[Start of section]

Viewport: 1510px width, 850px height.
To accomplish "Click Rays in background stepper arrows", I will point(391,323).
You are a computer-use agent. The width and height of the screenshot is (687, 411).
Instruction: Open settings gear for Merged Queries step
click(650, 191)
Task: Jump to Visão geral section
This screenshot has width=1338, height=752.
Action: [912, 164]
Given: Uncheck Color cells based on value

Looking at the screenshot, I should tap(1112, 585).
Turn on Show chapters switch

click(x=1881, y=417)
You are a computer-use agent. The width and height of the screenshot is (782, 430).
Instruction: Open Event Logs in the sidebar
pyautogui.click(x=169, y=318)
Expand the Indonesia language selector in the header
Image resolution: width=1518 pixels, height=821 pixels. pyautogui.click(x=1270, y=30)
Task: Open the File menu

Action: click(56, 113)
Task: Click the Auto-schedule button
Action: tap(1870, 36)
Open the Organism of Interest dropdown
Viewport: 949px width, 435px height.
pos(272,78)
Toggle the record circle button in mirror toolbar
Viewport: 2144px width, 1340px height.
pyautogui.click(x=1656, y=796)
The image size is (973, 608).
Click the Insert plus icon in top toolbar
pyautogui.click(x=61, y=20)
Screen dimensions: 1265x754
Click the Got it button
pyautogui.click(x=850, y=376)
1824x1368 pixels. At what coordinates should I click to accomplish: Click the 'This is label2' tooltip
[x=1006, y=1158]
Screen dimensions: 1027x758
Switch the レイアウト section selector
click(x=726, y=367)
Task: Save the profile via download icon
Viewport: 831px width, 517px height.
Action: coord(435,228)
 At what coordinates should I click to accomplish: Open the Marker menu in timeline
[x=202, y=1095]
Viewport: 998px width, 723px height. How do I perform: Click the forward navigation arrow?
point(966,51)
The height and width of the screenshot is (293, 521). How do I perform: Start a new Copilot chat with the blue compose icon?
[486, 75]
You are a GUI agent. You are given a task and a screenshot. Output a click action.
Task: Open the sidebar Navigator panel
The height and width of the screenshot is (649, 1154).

[End of section]

> [Task to carry out] When a line of the entries contains the word "agent", it counts toward the total; reply with that total alone.

> [Output of the exercise] 3